Clover Club in Cobble Hill is the kind of place that will suddenly help you understand how robber barons must feel. As you look around at the curtain-covered windows and the working fireplace and the red leather booths, you’ll feel ready to take on an antitrust case. Or at least drink another martini - their excellent classic one comes with equal parts dry and sweet vermouth.
Drinking a martini at Minetta Tavern will make you want to twist the mustache you don’t have. While you could grab a drink at the bar, you should get a dinner reservation so that you can sit in one of the red booths where you can tell a server in a vest that you’d like some meat. The best way to settle in and make the most of the white tablecloths, checkered floors, and celebrity caricatures is with a cold martini. A beer wouldn’t do the $33 Black Label Burger justice anyway.

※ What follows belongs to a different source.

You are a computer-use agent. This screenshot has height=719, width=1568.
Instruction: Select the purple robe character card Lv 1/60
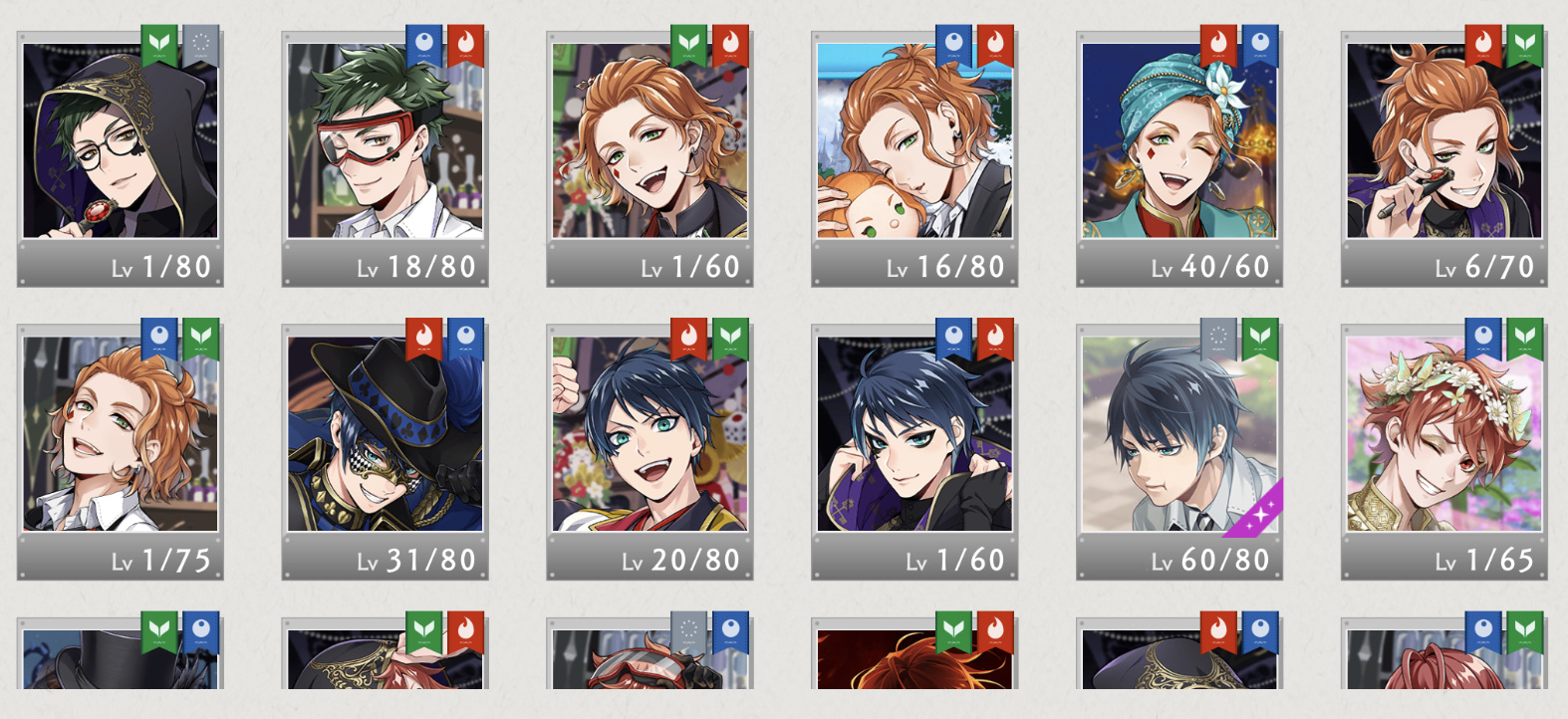coord(915,452)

Whether you need to unwind after getting hit in the ankle with a very colorful tricycle, or you’re looking for a really good late-night drink that’s not just a glass of whiskey in your living room, Blueprint is where you should get a martini around Park Slope. The dark, narrow bar serves some of the best cocktails in Brooklyn, and after the crowds waiting for tables at Al Di La empty out, it becomes a great place to have a solo drink and some snacks. Unlike most places in the neighborhood, it stays open until 2am even during the week.

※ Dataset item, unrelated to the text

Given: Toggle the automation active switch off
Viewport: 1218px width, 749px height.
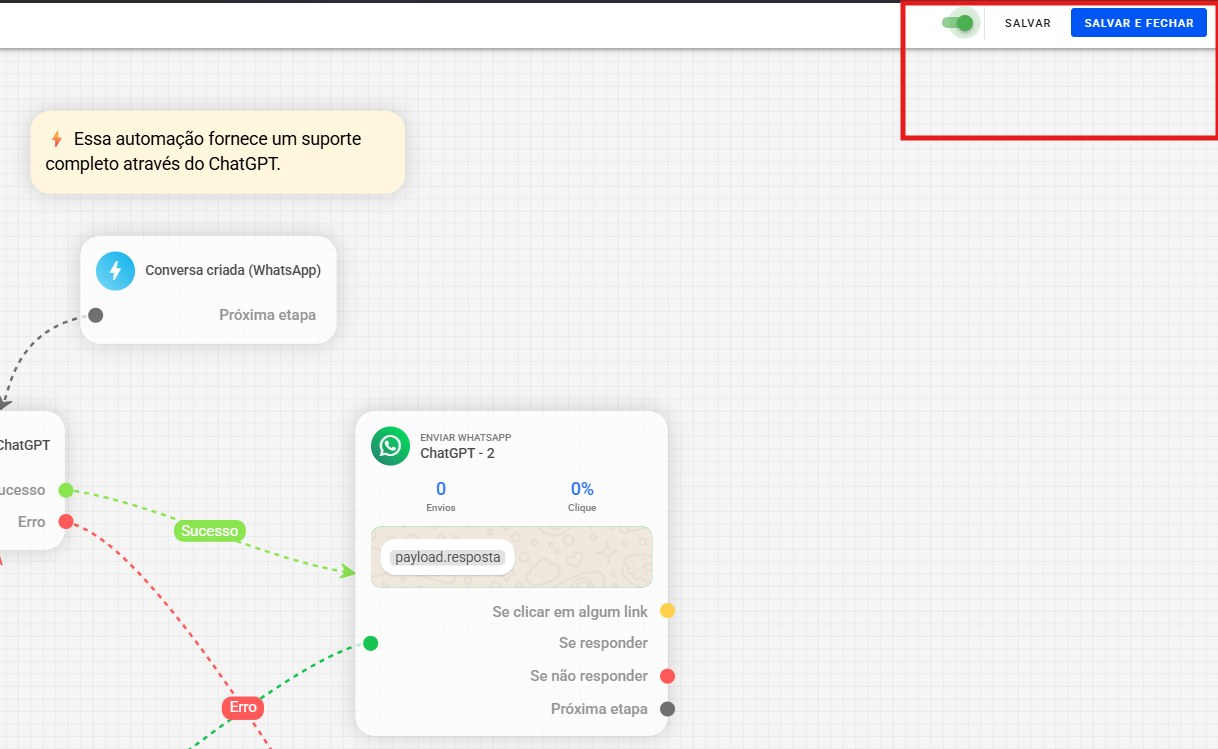Looking at the screenshot, I should (x=958, y=23).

Harry’s is a classic steakhouse a block from Wall Street that tends to be filled with people who look like they took off their ties on the walk over. Join them in the dark, slightly underground dining room if you want to pair your martini with oysters Rockefeller and dry-aged filet mignon - or if you just want a drink after work, get a bar seat in the casual bar room. The martini here is old-school in that it’s relatively heavy on vermouth, and it comes with a sidecar on ice.
Keens has been around for more than 130 years, and the ceilings of this Midtown steakhouse are covered with the smoking pipes of former regulars like Teddy Roosevelt and Babe Ruth. In other words, this isn’t the kind of place where you ask the bartender what types of West Coast-style IPAs they have. You order a classic martini, and you drink it while eating a two-pound mutton chop.